The legislature and the courts themselves can also address injustices that arise from the law of parties, particularly in death penalty cases. In the last legislative session, the Texas House passed a bill that would have changed the “anti-parties” statute in death penalty cases to allow jurors to impose a death sentence only if they believed that the defendant actually caused the death of the deceased or did not actually cause the death of the deceased but intended to kill the deceased or another.[1] It would no longer have allowed jurors to impose a death sentence if they believed the defendant only anticipated that a life would be taken. This would align Texas with the majority of American jurisdictions, which prohibit imposition of the death penalty against non-triggermen who lack an intent to kill.[2] The bill would also have changed the definition of conspirator liability in death penalty cases to more precisely track the language of the Enmund/Tison rule. However, the bill never received a vote in the Texas Senate. Texans can contact their legislators[3]—particularly their senators—and ask that they vote for similar bills in the future.

Finally, the courts in Texas have failed to uphold even the existing law—specifically the demand that individuals who do not kill cannot be sentenced to death unless they are major participants and act with a reckless disregard for human life. The courts must do a better job of policing the Enmund/Tison standard to ensure that disproportionate sentences do not stand. (For more on the Enmund/Tison standard, check out parts one and two of our Explainer on the Resources page of our website.)

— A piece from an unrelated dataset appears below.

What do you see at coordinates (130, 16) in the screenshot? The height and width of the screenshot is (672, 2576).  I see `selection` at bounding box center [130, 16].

The law of parties has created some of the worst injustices to come through the legal system in Texas, in both death penalty cases and non-death-penalty cases alike. The system needs to be changed to prevent disproportionate sentences. By improving the use of prosecutorial discretion, tweaking the law itself, and seeking better oversight from the courts, Texans can ensure that the law of parties no longer creates the unjust outcomes for which it has become known.

[1] Hayden Sparks, Texas House Initially Approves Bill Limiting Death Penalty in ‘Law of Parties’ Cases, The Texan (Apr. 20, 2023), https://thetexan.news/issues/criminal-justice/texas-house-initially-approves-bill-limiting-death-penalty-in-law-of-parties-cases/article_3caebea2-0790-5364-9c57-aff9682e4b81.html.

[2] See Joseph Trigilio & Tracy Casadio, Executing Those Who Do Not Kill: A Categorical Approach to Proportional Sentencing, 48 Am. Crim. L. Rev. 1371. 1400–01 (2011).